Manet senior was een hoge ambtenaar op het ministerie van Justitie in Parijs. Junior voelde zich dus moreel verplicht om zelf ook hoog te mikken. Studeren vond hij echter geen optie. Misschien toch, als er een leuke kant aan vastzat. Avontuur, verre reizen. Edouard deed mee aan het toelatingsexamen voor de zeevaartschool, maar zakte. Wie als lichtmatroos deelnam aan een zeereis op de grote vaart, kon echter weer worden opgevist. Zo voer de zestienjarige in 1848 zonder vrees naar Rio de Janeiro. Op de bemanning maakte hij vooral indruk door de vaardige hand waarmee hij zijn impressies in een schetsboekje vastlegde. Op de terugweg lieten de matrozen zich door hem portretteren. Ook senior besefte: voor zoonlief is er geen weg terug, hij moet kunstenaar worden.

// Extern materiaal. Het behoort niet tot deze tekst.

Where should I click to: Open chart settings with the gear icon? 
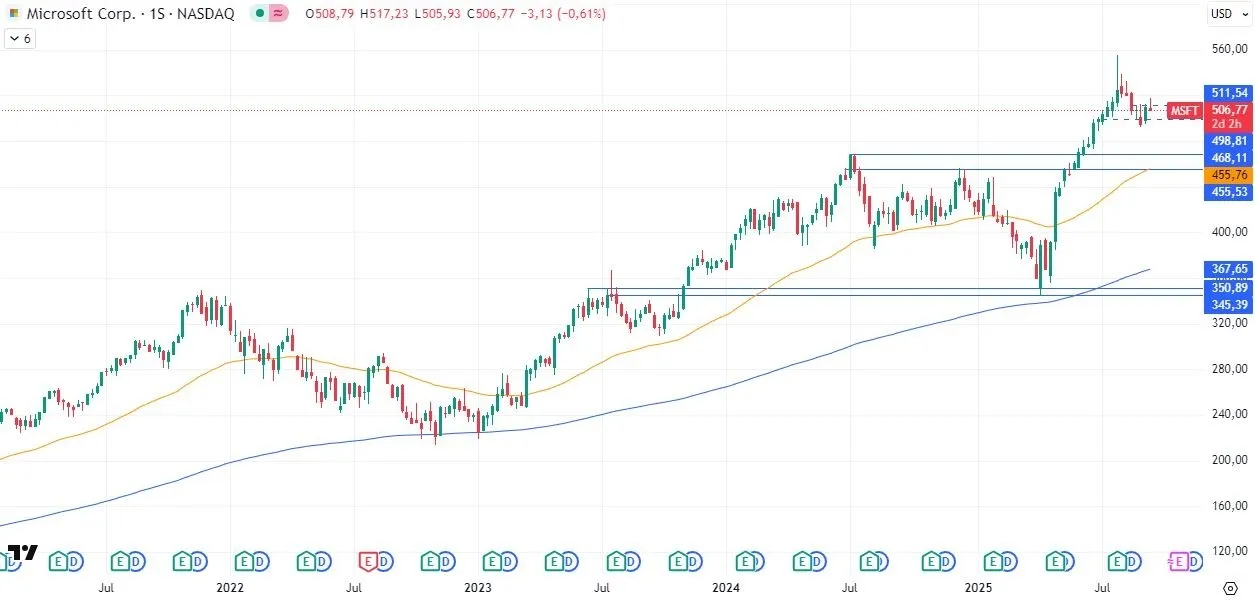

Zes jaar lang leerde hij het vak bij Thomas Couture, als academieschilder bedreven in portret-en historieschilderijen ( De Romeinen en het Tijdperk van de Decadentie). Met het lef van de getalenteerde jonge blaag beweerde Manet dat hij er niets geleerd had. Maar Coutures gevoel voor scherpe, tonale contrasten en vooral het respect voor het metier van de oude meesters, waren wel degelijk aan hem besteed. Voor Le Déjeuner sur l’Herbe en l’Olympia waarmee Manet in de Parijse salons schandaal en furore maakte, had hij respectievelijk bij Giorgione en Titiaan leentjebuur gespeeld. Het verheven, klassieke naakt had hij gebrutaliseerd, onbeschaamd en dubbelzinnig gemaakt, dat wel. En hij had geen onderschildering of verfijnde vorm gebruikt. Gewoon rechttoe rechtaan, en zonder veel diepte: een frontale aanval.
Edouard Manet liep niet met oogkleppen. Zo beschouwde hij fotografie niet als een bedreiging, maar als een gewin: met een arsenaal van grijstonen inspelen op de variaties van het licht. Een beeld ontstaat in de eerste plaats door te werken van het licht naar het donker, niet omgekeerd, zoals de academie voorschreef. Manet deed ook zijn voordeel met het platte perspectief, de hoge horizonlijn en de verrassende compositie in de Japanse prentkunst. Voor zijn snelle, directe en expressieve toets volgde hij een lijn van Frans Hals tot Velazquez, Goya (wiens zwarte saus hem bijzonder smaakte) en Delacroix, meesters die suggestieve onvoltooidheid hoger aansloegen dan levenloze perfectie. Zijn interesses voor collega’s die nog vlijtig bezig waren, gingen van Courbet, de realist die 11 jaar ouder was dan hij, tot en met de jonge Monet, zijn bijna-naamgenoot die het impressionisme in praktijk bracht.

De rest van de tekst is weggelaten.